For an instant I thought I was back at the Eighteenth Precinct and a cop was trying to hustle me for the price of a new hat. But Creighton’s reservations were ethical. I wanted a list of Mary Alice Redfield’s beneficiaries, including the amounts they’d received and the dates they’d been added to her will. He wasn’t sure where his duty lay.

“I’d like to be helpful,” he said. “Perhaps you could tell me just what your interest is.”

“I’m not sure.”

“I beg your pardon?”

“I don’t know why I’m playing with this one. I used to be a cop, Mr. Creighton. Now I’m a sort of unofficial detective. I don’t carry a license but I do things for people and I wind up making enough that way to keep a roof overhead.”

His eyes were wary. I guess he was trying to guess how I intended to earn myself a fee out of this.

“I got twelve hundred dollars out of the blue. It was left to me by a woman I didn’t really know and who didn’t really know me. I can’t seem to slough off the feeling that I got the money for a reason.
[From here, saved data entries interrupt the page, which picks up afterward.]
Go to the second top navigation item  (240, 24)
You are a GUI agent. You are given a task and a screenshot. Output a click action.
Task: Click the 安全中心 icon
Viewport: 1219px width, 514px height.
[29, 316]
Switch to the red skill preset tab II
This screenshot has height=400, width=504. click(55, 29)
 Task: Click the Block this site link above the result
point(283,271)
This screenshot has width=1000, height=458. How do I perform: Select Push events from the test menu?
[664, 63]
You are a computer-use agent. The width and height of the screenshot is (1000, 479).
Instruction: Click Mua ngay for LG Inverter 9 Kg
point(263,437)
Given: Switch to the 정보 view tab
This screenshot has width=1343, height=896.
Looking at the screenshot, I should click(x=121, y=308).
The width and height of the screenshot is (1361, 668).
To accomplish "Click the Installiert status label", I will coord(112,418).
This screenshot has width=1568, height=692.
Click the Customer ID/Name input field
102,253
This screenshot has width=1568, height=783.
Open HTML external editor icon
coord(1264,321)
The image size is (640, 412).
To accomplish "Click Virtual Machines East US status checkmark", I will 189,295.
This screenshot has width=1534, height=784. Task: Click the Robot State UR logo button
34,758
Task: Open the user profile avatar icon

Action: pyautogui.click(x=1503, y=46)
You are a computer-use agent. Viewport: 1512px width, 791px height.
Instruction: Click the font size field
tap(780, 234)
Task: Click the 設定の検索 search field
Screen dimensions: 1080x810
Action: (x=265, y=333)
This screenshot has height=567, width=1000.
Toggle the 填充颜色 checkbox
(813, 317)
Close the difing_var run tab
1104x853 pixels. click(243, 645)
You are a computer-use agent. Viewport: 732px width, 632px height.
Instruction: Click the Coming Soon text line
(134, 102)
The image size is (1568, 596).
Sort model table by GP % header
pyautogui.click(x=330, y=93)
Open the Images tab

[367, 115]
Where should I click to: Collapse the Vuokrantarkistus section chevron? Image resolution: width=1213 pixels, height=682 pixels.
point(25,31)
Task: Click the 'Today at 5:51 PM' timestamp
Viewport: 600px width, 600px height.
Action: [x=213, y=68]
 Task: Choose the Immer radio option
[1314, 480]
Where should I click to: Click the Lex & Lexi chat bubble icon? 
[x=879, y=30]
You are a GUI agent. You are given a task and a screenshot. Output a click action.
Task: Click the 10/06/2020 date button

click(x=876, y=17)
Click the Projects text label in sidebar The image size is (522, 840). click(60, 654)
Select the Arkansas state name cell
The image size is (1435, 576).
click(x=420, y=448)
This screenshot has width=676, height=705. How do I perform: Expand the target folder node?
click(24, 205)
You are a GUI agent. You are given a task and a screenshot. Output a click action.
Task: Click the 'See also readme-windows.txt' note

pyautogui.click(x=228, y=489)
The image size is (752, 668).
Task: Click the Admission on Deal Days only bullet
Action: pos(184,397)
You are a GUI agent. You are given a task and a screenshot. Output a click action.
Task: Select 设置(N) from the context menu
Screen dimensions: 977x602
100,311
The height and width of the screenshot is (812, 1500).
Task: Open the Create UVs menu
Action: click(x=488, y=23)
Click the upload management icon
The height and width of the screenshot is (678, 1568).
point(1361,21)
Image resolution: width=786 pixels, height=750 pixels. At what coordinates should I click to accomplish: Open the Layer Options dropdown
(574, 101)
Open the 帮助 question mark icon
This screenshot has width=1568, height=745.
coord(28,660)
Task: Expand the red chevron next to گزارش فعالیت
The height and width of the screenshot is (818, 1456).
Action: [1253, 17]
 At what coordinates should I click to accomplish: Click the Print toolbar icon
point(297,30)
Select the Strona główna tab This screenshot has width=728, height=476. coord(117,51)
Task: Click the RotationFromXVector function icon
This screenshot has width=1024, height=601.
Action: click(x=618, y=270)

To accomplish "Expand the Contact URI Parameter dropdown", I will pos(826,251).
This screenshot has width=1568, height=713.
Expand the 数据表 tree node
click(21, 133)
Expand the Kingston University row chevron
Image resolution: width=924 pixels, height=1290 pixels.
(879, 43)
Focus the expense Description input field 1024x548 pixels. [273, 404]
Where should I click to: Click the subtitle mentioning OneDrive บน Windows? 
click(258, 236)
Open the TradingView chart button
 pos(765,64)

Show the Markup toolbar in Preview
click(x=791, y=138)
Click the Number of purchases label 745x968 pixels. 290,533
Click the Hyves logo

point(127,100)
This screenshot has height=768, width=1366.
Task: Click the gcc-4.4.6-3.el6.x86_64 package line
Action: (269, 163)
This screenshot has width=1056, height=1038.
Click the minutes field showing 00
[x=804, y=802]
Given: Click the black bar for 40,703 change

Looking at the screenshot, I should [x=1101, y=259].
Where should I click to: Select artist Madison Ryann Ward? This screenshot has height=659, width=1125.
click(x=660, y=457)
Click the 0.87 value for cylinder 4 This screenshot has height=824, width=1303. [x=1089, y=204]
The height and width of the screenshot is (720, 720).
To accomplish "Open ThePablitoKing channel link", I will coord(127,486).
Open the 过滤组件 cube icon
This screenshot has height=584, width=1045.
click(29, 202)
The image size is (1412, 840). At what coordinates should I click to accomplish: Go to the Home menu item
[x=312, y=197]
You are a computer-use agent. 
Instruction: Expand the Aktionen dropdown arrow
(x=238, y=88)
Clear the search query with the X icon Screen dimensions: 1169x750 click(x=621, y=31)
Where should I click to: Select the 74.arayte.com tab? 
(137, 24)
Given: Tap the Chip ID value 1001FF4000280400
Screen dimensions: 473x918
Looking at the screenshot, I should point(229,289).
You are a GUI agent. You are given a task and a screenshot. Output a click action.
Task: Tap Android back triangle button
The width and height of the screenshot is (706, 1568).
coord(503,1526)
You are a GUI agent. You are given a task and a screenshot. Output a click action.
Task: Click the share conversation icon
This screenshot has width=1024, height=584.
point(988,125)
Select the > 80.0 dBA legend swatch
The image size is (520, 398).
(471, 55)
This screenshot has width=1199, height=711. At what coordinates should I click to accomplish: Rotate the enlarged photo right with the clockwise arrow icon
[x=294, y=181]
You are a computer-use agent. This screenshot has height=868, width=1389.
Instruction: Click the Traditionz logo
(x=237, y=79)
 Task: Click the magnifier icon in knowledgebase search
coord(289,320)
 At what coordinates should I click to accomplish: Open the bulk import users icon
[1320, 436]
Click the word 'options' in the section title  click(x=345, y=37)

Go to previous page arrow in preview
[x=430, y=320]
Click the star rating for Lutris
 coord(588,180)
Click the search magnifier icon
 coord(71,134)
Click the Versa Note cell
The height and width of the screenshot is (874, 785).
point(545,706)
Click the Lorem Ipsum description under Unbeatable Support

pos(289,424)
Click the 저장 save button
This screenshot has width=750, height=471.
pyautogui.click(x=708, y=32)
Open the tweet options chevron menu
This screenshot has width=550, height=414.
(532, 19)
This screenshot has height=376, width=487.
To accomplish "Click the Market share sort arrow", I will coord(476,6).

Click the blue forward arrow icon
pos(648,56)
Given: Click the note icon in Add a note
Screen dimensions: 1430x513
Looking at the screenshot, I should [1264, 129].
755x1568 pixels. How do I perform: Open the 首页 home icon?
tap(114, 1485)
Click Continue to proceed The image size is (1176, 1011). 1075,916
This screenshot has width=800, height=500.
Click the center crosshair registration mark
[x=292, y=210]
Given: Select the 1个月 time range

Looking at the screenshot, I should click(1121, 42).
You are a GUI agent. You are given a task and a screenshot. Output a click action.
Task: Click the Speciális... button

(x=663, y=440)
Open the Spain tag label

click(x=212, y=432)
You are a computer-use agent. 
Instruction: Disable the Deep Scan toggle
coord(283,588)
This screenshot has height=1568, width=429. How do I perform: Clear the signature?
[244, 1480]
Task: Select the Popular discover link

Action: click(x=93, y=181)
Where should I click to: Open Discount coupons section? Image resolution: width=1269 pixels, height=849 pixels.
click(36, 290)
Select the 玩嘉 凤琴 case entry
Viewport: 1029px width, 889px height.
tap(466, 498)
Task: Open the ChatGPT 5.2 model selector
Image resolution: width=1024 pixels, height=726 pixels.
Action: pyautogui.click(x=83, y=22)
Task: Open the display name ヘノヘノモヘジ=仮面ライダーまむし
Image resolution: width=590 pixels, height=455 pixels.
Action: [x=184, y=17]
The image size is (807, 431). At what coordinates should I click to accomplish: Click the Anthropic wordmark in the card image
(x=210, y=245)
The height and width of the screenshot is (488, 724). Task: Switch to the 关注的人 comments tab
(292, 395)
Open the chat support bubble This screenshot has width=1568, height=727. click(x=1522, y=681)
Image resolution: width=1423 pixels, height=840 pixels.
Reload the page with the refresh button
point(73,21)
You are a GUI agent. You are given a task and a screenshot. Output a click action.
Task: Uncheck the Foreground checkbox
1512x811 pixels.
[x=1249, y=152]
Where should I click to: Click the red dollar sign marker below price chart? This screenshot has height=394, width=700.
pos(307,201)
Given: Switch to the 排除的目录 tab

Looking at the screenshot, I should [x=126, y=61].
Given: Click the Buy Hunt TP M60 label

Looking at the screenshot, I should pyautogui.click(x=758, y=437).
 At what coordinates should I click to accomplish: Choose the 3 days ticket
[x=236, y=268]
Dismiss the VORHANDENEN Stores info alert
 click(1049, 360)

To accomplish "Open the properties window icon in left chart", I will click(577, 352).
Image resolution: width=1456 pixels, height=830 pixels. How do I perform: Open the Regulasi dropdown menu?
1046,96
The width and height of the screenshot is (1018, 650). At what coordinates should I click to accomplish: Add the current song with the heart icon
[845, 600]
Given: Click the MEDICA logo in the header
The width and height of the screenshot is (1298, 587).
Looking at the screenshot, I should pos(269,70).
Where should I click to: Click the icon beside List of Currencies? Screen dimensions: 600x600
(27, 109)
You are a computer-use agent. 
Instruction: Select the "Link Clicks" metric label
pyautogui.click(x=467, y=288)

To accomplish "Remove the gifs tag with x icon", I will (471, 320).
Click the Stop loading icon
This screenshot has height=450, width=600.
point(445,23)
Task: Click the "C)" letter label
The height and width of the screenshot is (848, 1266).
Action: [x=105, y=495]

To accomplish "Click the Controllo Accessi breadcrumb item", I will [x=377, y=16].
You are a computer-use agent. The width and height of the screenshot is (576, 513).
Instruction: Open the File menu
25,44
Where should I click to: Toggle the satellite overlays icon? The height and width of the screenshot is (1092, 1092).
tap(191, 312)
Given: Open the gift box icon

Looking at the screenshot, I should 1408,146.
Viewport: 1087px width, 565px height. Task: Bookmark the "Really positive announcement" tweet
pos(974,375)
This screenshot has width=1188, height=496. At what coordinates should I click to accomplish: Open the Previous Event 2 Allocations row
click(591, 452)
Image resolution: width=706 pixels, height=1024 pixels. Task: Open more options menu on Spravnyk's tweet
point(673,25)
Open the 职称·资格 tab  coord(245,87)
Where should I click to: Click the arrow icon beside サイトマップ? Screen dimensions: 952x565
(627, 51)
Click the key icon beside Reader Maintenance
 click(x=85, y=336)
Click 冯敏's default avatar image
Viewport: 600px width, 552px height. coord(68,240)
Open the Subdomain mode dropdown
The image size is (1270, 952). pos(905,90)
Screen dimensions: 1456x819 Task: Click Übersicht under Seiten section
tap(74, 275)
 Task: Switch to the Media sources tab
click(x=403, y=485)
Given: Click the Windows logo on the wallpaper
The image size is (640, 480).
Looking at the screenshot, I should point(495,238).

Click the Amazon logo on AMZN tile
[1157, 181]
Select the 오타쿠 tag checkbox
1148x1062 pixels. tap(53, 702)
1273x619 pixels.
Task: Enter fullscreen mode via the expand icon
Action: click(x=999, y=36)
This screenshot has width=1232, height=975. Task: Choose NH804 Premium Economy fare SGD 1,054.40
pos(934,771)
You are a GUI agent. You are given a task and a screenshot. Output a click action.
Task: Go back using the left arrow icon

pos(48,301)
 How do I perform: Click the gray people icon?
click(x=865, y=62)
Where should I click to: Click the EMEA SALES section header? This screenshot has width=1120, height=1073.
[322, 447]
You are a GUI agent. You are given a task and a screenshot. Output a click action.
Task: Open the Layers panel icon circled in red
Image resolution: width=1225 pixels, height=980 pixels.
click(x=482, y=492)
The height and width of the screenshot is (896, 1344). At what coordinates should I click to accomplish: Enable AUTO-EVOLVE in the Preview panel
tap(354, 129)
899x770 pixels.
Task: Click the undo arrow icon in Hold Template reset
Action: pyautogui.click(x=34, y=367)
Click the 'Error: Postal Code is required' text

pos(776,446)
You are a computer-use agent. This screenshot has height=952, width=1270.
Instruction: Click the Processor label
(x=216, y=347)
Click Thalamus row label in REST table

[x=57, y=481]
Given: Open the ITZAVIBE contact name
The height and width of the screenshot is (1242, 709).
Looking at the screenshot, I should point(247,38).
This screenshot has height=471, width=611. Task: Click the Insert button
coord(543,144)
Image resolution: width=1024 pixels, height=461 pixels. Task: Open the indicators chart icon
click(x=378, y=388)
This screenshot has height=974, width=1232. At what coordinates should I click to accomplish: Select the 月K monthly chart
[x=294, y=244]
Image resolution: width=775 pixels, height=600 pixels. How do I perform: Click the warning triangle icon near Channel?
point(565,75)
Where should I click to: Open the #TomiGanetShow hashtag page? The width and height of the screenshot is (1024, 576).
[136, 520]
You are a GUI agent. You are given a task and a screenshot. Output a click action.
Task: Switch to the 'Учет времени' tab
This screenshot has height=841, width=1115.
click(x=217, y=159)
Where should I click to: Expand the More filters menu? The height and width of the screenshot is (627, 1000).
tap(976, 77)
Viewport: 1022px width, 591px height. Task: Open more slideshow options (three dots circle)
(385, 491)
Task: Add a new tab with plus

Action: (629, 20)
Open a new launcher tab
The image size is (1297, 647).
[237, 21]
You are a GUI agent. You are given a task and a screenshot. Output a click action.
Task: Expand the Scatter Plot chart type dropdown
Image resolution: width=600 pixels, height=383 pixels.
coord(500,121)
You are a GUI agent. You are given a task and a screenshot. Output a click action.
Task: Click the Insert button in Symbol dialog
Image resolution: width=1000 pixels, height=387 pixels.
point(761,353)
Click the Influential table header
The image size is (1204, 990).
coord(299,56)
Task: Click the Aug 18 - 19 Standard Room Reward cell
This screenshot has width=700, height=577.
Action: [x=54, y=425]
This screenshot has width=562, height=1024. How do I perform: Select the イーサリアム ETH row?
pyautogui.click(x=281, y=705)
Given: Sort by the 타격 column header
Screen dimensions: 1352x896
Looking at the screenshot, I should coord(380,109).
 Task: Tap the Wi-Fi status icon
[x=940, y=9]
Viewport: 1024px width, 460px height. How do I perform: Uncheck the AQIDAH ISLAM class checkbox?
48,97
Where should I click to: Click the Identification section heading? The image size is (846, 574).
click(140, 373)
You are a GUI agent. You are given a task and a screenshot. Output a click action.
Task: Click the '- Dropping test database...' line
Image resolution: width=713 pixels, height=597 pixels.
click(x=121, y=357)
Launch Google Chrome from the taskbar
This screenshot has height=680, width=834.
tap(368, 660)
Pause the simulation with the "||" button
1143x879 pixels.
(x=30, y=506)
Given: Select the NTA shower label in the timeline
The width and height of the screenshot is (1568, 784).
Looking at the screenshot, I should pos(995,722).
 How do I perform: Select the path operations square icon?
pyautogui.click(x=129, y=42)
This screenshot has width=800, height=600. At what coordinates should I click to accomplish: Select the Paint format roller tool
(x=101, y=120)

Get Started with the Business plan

That I’ve been paid in advance.”

“Paid for what?”

“To try and find out who killed her.”

“Oh,” he said. “
Oh.

“I don’t want to get the heirs together to challenge the will, if that was what was bothering you. And I can’t quite make myself suspect that one of her beneficiaries killed her for the money she was leaving him. For one thing, she doesn’t seem to have told people they were named in her will. She never said anything to me or to the two people I’ve spoken with thus far. For another, it wasn’t the sort of murder that gets committed for gain. It was deliberately brutal.”

“Then why do you want to know who the other beneficiaries are?”

“I don’t know. Part of it’s cop training. When you’ve got any specific leads, any hard facts, you run them down before you cast a wider net. That’s only part of it. I suppose I want to get more of a sense of the woman. That’s probably all I can realistically hope to get, anyway. I don’t stand much chance of tracking her killer.”

“The police don’t seem to have gotten very far.”

I nodded. “I don’t think they tried too hard. And I don’t think they knew she had an estate. I talked to one of the cops on the case and if he had known that he’d have mentioned it to me. There was nothing in her file. My guess is they waited for her killer to run a string of murders so they’d have something more concrete to work with. It’s the kind of senseless crime that usually gets repeated.” I closed my eyes for a moment, reaching for an errant thought. “But he didn’t repeat,” I said. “So they put it on a back burner and then they took it off the stove altogether.”